▶ INSTRUCTION A
Based on the passage on being a husband and father below, answer yes or no for each statement and quote the exact words of the passage that decide it. (i) The writer drives a lot in the paying job. (ii) The writer's pastor gave a challenge to call home before leaving work. (iii) When working in town, the writer would stop a couple of blocks from the house.

▶ TEXT TO READ
--

HUSBAND, DAD, AND LEADER.

How to impact your kids; it starts by recognizing something. My main job is being a husband and a father. I have a paying job to support that effort. In that job, I drive a lot. I run up some significant windshield time. In a way, it can be an opportunity for the enemy to work on me. But it can be a tremendous blessing. I have drive time every week to turn me back into a father and a husband. I know a lot of men who struggle with bringing work home. Some struggle with that transition, and it can have a negative impact on your home.

“And whatever you do, in word or deed, do everything in the name of the Lord Jesus, giving thanks to God the Father through him.” — Colossians 3:17

Before I Walk In The Door | How To Impact Your Kids

Many years ago, my pastor challenged me to stop and get my mind ready before I walked in the door. I paid attention to that challenge. When I worked in town, I would stay a couple of blocks from my house and ask myself questions. Things like, “I wonder what kind of day Mary had?” “What are the kids doing?” “What do I need to do within our house to make both better?” “What is she wearing?” “Are they driving her crazy?”

--

▶ SOURCE MATERIAL
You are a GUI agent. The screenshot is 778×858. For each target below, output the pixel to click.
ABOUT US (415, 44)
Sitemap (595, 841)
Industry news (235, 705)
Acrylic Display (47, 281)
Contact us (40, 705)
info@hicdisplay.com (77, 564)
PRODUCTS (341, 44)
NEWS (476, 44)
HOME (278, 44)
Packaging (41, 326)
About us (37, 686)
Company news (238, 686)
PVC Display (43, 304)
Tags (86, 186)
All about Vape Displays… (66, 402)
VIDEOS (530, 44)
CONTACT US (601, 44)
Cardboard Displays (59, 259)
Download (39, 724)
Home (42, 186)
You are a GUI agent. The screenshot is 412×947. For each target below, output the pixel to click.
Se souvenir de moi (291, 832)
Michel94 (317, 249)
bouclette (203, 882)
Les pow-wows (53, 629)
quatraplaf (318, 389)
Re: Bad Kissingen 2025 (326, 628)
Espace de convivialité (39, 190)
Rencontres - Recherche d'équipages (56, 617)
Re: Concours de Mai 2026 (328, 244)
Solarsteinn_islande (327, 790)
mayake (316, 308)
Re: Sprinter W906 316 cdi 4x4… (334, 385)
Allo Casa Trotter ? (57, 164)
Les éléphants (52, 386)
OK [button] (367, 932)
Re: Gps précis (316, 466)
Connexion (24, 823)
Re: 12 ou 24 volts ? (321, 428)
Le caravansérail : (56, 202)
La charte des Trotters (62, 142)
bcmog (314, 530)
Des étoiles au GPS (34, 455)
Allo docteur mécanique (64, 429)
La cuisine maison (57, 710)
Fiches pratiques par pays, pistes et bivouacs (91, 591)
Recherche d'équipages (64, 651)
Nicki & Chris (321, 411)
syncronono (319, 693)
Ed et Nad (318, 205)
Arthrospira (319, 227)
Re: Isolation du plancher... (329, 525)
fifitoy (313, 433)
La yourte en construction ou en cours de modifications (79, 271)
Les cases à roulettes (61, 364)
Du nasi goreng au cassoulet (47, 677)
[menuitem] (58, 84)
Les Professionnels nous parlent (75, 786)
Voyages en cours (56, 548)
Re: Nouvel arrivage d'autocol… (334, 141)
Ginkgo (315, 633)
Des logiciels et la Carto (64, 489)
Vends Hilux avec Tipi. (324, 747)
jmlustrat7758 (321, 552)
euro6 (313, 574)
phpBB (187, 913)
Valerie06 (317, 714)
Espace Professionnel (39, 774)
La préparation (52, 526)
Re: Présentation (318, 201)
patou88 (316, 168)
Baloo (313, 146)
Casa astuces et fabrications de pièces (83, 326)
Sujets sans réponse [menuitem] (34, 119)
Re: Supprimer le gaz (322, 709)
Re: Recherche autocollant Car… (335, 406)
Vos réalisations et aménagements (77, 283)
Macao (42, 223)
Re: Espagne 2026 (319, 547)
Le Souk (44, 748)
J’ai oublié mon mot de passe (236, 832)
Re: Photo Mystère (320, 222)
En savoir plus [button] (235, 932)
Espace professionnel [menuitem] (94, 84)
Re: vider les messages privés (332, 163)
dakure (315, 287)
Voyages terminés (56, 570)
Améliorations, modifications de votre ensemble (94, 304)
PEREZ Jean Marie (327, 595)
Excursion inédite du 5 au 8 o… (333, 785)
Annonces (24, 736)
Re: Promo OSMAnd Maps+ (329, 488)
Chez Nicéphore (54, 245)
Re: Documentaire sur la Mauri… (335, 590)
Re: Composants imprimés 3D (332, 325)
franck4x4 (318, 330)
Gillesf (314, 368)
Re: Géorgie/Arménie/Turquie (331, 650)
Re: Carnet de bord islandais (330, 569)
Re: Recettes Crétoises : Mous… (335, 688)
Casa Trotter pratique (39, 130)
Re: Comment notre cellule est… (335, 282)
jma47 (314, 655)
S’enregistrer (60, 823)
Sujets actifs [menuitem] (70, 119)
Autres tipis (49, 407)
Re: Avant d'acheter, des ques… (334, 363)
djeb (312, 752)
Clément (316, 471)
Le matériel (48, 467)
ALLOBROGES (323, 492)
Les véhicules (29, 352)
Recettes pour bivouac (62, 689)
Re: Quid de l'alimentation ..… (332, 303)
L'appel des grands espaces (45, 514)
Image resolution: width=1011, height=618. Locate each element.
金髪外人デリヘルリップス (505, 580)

--

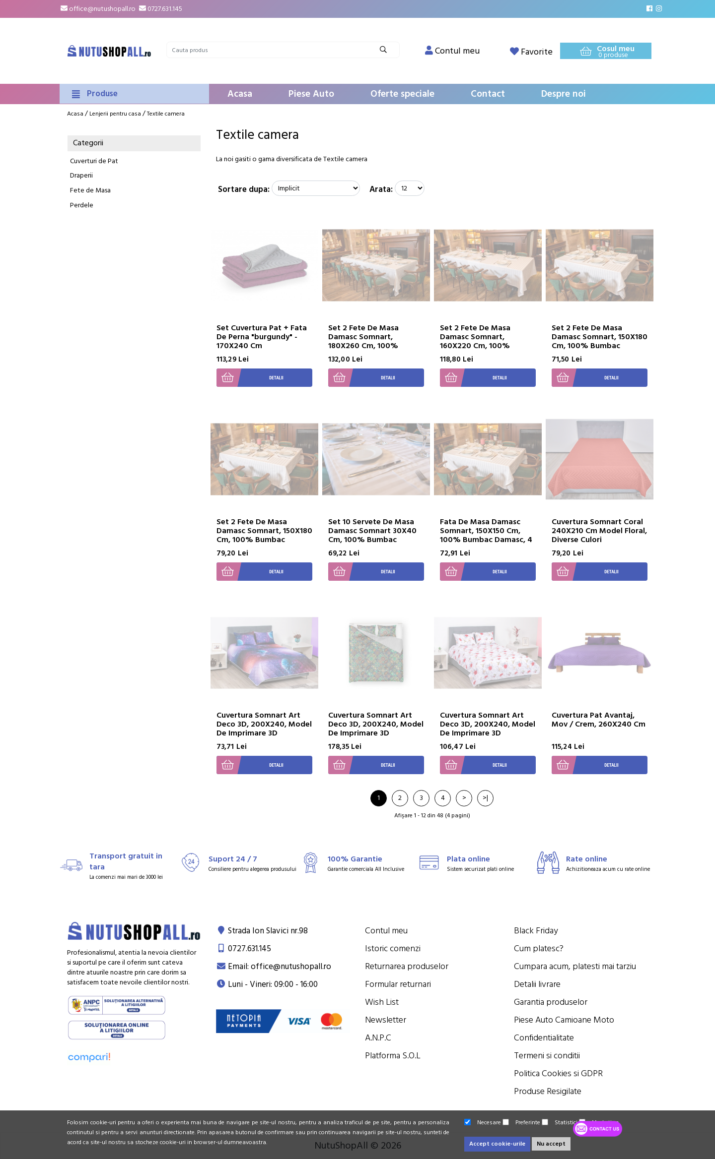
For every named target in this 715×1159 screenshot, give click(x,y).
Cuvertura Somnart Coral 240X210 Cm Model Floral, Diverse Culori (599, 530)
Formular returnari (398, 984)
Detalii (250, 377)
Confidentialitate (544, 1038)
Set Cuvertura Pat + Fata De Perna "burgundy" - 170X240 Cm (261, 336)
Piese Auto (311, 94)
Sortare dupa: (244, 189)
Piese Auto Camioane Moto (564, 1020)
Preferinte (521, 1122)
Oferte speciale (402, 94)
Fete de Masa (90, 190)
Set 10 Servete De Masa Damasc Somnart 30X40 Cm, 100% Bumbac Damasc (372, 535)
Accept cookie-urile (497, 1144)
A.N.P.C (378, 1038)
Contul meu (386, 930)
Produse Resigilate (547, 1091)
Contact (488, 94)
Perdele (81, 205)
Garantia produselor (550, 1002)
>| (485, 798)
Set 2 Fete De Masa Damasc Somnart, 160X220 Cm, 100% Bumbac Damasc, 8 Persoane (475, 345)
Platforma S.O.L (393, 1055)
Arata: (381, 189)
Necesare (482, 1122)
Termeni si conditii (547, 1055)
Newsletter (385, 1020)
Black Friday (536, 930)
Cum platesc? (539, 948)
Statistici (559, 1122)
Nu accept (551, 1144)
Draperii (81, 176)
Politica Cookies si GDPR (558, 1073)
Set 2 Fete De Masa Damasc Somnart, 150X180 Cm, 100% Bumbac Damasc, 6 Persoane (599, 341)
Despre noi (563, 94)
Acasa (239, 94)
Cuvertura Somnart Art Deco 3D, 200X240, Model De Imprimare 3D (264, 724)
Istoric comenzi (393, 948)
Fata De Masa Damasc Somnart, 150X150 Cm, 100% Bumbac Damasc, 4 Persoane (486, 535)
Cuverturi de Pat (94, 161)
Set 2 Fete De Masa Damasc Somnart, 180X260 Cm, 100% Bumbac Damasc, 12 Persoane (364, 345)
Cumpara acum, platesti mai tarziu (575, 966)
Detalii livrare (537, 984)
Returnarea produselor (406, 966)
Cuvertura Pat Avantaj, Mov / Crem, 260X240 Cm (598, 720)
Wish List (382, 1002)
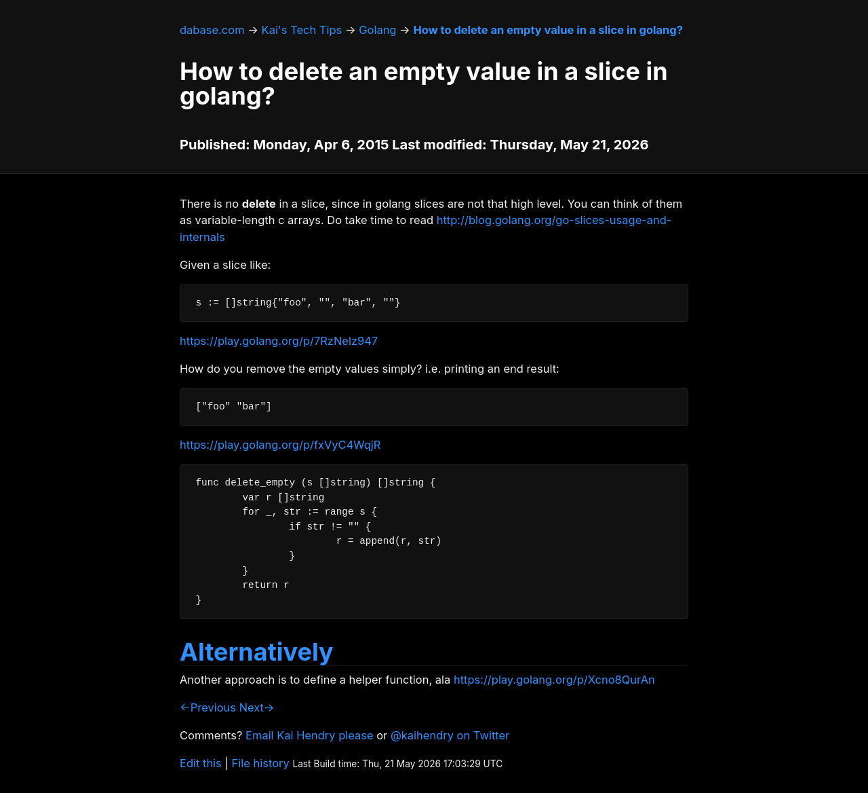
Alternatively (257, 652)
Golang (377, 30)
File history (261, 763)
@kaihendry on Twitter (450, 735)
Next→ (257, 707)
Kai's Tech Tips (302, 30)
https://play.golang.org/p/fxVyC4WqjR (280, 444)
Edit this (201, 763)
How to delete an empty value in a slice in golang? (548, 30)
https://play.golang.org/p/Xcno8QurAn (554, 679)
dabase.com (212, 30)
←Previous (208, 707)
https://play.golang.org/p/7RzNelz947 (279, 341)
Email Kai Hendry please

--

▶ INSTRUCTION B
Copy, word for word, the part of the listing that opens with the line containing "Recettes pour bivouac (62, 689)" and closes with the line containing "L'appel des grands espaces (45, 514)". Include both of those lines.

▶ FINISHED ANSWER A
(i) Yes: "In that job, I drive a lot."
(ii) No: "my pastor challenged me to stop and get my mind ready before I walked in the door."
(iii) Yes: "I would stay a couple of blocks from my house and ask myself questions."

▶ FINISHED ANSWER B
Recettes pour bivouac (62, 689)
Re: Quid de l'alimentation ..… (332, 303)
L'appel des grands espaces (45, 514)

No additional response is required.